Jeremy remembers his first ever read through,“ Which are always scary”. He refers to “the girls” – Angela Griffin, Lisa Faulkner and Nicola Stephenson – as being “such wonderful big characters who were very flirtatious and very funny. They were all curious to see who would be replacing Michael French so as I walked into the room, I could just feel everybody’s heads turning and weighing me up.” It turns out the casting was spot on.
Alex Adams’s departure story line has been building up since May. The surgeon, having been diagnosed with Early Onset Parkinson’s, undergoes deep brain stimulation and, whilst this surgery cures his tremor on one side, almost immediately afterwards (as happened in real life to actor Michael J Fox after his thalamotomy operation), the tremor reappears on the other side. Jeremy found portraying this troubled character, in the depths of despair, a challenge. Statistics show that 120,000 people in the UK alone have Parkinson’s and 10,000 people are diagnosed with the condition every year. Of those diagnosed, one in 20 people are under the age of 40.
He asserts:” I was concerned that there would be people watching who have this disease in a very real way. I didn’t want it to look comical or demonstrated. When the audience first saw the tremor, I had people coming up to me and asking,’ What is that? A brain tumor? MS?’ I have faith that our audience is intelligent and that as they were already asking those questions, we didn’t need to ram it down their throats. I didn’t want to shake my hand constantly for fear it might look like a cliché or a pastiche. Alex Adams is an intelligent, successful, confident individual who is given a frightening diagnosis and he can’t handle it. He is in complete denial and contemplates ending his life. But he is encouraged to pull himself together by good friends Dianne and Jess and, whilst his days as a heart surgeon are over, he accepts that he still has a life to live and he optimistically embarks upon a future in research.” Ironically, Jeremy, who spent seven years as a professional dancer with the Royal Ballet, was prompted to abandon his dance career following an injury but, fortunately, it was a timely accident. He was, he says, reaching a point when he wanted to move on anyway. “It was a blessing in disguise for me at the time. Some would argue that there was something psychological about it which allowed me to make a decision that I wouldn’t have made otherwise.”
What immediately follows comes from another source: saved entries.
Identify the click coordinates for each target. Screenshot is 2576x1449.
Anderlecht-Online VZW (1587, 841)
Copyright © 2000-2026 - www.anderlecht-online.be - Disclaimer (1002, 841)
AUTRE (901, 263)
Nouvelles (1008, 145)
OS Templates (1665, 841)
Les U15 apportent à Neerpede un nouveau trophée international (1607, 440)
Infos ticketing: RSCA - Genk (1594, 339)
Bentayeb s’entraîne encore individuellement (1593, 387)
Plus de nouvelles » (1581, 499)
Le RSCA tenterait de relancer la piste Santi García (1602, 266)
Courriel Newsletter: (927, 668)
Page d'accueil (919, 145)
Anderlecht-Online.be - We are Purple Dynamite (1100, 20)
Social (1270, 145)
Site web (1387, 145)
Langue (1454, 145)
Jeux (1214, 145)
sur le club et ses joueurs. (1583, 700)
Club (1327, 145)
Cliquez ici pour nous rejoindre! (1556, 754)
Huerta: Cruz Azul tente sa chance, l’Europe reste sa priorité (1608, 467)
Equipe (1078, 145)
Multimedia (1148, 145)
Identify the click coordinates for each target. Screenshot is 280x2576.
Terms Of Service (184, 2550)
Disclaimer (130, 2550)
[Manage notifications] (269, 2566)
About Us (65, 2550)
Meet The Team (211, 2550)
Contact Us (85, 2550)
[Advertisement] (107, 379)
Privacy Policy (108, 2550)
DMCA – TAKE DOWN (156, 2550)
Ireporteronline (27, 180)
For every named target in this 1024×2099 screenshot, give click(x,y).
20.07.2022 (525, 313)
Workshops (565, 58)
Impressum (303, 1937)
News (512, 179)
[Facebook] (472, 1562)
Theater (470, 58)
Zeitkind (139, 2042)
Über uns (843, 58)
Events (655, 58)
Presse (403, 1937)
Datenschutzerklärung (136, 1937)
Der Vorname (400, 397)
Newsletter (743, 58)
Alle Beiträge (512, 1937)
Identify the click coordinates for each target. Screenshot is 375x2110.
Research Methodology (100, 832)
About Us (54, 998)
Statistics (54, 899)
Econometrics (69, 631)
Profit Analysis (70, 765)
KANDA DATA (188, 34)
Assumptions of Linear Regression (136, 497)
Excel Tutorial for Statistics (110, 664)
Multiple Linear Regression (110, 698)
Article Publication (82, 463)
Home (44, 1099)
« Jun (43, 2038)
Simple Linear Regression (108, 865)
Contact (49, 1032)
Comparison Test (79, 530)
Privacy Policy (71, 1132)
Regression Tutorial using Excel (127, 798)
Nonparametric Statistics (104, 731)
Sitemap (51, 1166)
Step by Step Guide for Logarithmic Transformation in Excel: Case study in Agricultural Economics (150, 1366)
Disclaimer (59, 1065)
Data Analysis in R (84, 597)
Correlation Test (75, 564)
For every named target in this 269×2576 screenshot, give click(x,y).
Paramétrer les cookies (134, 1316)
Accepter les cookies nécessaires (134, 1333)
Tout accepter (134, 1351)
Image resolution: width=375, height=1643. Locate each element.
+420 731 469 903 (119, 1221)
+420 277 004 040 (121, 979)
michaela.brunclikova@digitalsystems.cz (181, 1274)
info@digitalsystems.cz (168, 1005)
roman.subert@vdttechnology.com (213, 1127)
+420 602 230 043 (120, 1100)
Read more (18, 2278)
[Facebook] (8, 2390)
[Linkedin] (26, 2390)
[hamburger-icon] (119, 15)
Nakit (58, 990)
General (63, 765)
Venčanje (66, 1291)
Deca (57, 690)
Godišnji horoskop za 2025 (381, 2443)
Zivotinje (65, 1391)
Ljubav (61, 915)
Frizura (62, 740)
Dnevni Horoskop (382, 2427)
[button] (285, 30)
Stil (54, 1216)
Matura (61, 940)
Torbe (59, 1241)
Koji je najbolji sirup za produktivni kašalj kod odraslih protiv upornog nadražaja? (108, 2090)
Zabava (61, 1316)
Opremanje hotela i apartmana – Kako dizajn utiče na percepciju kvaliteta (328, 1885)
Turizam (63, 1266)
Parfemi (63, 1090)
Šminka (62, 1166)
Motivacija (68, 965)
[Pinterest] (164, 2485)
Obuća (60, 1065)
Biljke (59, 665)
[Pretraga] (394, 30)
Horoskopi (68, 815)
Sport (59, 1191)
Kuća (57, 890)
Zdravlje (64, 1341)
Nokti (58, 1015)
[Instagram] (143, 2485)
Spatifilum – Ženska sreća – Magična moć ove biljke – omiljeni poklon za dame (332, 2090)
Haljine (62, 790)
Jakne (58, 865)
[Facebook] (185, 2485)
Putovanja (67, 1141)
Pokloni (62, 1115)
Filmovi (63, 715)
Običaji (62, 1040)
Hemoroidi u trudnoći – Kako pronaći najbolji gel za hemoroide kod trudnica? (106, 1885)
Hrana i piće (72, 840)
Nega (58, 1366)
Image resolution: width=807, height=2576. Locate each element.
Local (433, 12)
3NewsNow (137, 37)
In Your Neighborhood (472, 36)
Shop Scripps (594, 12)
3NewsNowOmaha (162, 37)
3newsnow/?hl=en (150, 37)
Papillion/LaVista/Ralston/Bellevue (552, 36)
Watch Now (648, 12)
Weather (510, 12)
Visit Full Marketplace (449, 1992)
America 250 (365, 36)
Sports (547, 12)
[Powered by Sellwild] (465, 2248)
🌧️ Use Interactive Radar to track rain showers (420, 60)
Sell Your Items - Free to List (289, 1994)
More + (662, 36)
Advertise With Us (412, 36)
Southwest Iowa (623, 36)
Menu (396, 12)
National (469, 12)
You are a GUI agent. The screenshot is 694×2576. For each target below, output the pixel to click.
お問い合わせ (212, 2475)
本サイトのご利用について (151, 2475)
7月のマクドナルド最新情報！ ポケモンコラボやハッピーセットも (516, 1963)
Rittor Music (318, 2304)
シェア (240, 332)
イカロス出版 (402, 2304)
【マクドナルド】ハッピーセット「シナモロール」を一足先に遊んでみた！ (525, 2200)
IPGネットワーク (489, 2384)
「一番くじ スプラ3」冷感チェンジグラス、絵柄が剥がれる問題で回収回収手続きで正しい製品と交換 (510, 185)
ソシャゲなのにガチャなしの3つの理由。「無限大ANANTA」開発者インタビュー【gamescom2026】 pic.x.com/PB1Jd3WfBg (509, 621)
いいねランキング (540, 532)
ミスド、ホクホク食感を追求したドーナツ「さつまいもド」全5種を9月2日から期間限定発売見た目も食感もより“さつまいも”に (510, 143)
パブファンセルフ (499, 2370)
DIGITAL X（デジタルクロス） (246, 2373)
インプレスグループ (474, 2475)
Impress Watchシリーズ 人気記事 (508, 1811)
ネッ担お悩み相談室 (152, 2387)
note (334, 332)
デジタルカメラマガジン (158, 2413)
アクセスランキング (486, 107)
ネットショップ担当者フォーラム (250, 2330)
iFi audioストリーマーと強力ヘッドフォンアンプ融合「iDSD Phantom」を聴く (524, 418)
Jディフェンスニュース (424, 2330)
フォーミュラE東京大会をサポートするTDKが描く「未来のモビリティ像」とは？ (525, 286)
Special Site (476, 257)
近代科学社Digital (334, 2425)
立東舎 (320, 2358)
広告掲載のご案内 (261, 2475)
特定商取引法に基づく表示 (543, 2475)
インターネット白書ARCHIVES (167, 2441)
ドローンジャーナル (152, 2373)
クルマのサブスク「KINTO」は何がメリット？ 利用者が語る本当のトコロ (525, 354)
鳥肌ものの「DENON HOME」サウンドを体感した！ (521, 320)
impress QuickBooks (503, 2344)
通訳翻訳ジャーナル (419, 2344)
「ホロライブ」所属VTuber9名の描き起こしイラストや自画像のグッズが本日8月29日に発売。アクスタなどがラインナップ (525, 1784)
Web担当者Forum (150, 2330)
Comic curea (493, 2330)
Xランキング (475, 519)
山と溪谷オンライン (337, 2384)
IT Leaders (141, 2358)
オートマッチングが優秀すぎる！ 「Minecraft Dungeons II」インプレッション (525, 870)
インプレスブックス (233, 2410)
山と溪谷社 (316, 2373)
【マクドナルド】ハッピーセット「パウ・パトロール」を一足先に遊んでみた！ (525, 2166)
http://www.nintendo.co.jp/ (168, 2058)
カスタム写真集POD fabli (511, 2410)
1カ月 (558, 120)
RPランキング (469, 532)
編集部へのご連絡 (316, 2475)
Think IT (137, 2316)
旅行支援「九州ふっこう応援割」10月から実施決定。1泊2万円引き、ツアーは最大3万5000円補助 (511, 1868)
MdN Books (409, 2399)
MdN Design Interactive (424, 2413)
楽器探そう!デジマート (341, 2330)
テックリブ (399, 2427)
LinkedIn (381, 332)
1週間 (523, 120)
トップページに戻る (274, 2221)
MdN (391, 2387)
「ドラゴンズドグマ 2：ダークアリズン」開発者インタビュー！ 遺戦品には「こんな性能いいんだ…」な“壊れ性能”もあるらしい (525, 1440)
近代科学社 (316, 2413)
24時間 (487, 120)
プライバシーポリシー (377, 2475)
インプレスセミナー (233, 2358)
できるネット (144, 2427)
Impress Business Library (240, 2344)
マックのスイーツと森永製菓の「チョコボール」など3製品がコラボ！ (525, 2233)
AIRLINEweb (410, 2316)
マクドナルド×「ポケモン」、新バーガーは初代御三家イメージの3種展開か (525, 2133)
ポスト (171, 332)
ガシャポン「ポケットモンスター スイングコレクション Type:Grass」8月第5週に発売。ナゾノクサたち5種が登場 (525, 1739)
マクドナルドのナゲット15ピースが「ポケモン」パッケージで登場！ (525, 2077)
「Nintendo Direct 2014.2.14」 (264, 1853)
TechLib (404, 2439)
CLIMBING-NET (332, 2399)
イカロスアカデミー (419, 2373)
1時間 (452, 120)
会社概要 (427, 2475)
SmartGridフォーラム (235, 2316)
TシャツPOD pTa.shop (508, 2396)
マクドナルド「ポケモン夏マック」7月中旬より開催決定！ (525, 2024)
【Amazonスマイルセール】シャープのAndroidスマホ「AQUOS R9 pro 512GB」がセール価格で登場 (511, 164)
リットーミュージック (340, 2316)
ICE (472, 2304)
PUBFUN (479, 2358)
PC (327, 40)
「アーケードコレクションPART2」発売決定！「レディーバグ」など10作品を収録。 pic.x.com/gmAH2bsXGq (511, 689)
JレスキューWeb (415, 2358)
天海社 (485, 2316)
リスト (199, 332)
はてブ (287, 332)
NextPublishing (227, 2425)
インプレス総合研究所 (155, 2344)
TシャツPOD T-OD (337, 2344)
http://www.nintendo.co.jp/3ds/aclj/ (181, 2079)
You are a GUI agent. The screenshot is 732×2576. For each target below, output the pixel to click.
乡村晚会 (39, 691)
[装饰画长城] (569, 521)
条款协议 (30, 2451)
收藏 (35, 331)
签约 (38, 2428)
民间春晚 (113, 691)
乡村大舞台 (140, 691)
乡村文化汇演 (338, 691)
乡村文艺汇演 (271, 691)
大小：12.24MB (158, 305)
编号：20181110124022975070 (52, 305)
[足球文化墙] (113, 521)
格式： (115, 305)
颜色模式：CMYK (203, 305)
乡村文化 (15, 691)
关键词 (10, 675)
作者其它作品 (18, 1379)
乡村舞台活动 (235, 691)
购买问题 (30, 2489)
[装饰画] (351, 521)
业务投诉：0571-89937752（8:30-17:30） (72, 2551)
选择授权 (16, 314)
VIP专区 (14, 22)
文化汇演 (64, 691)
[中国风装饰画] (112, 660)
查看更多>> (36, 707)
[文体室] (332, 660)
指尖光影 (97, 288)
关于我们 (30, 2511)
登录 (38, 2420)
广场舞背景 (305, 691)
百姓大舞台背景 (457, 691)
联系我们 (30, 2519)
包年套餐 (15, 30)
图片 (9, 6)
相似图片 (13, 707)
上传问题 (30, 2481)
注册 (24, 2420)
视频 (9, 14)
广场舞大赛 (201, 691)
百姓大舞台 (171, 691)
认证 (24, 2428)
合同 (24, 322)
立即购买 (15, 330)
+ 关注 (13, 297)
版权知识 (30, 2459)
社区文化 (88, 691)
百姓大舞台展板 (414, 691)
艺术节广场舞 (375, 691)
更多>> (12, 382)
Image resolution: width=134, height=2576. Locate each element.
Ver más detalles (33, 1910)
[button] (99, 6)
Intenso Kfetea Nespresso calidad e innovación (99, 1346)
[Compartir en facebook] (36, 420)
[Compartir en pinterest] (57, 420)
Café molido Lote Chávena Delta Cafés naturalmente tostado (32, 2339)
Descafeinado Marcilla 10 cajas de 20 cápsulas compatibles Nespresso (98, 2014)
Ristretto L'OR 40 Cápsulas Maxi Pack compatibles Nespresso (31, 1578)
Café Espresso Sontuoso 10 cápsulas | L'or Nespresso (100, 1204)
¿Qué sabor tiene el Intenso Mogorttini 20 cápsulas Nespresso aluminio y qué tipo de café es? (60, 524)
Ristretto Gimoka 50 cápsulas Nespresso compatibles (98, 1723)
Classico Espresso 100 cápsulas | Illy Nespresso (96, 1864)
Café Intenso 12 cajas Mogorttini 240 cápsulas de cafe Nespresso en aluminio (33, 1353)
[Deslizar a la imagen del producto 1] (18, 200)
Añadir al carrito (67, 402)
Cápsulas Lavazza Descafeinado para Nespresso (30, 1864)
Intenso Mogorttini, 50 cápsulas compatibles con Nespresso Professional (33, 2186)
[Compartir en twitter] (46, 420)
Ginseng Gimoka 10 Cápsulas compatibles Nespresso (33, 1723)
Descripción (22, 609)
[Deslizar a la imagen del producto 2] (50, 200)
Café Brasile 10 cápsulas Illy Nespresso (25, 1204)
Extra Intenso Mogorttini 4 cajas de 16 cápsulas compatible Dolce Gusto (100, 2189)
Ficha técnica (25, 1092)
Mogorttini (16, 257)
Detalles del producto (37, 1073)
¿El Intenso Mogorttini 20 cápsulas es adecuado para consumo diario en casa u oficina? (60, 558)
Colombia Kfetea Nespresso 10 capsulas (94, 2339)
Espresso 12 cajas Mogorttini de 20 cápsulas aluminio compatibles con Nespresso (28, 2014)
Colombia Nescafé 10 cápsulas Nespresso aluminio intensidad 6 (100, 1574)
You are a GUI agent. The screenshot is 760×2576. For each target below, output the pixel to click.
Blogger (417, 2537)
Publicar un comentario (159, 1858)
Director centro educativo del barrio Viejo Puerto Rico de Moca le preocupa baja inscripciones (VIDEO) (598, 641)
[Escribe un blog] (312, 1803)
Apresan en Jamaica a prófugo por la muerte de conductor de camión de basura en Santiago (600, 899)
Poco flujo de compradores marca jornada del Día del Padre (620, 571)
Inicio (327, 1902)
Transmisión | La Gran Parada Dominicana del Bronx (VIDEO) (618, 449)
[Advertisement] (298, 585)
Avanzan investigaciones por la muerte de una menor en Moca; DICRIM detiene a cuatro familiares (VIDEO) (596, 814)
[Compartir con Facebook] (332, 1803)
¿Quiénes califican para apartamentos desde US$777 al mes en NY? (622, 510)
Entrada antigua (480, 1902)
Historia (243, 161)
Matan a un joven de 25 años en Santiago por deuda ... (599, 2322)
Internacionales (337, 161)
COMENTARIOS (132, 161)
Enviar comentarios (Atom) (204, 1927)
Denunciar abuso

But he can relate to Adams’s plight, having known dancers who, at the height of their career, have been forced by physical injury to change their lives against their will.
“Not only is it what you love and what you want to do, but it is also about your identity.” Adams is a case in point:” He has had certain love interests and emotional attachments to people which ultimately damaged him and made him focus wholeheartedly on his work. You take that away from him and it is a huge part of his character and personality, which is being ripped away. He’s no longer the person he thought he was.”
The future is far from bleak for the dashing Jeremy, who has landed a movie part in Something Borrowed, a romantic comedy starring Jack Davenport, Tom Conti, Debra Messing and Sarah Parish, which has just started filming in London. Hollywood beckons for this heartthrob and one would hope that he will benefit from his insight into the intricacies of disseminated intravascular coagulation, having left many a female viewer with abnormally high blood pressure!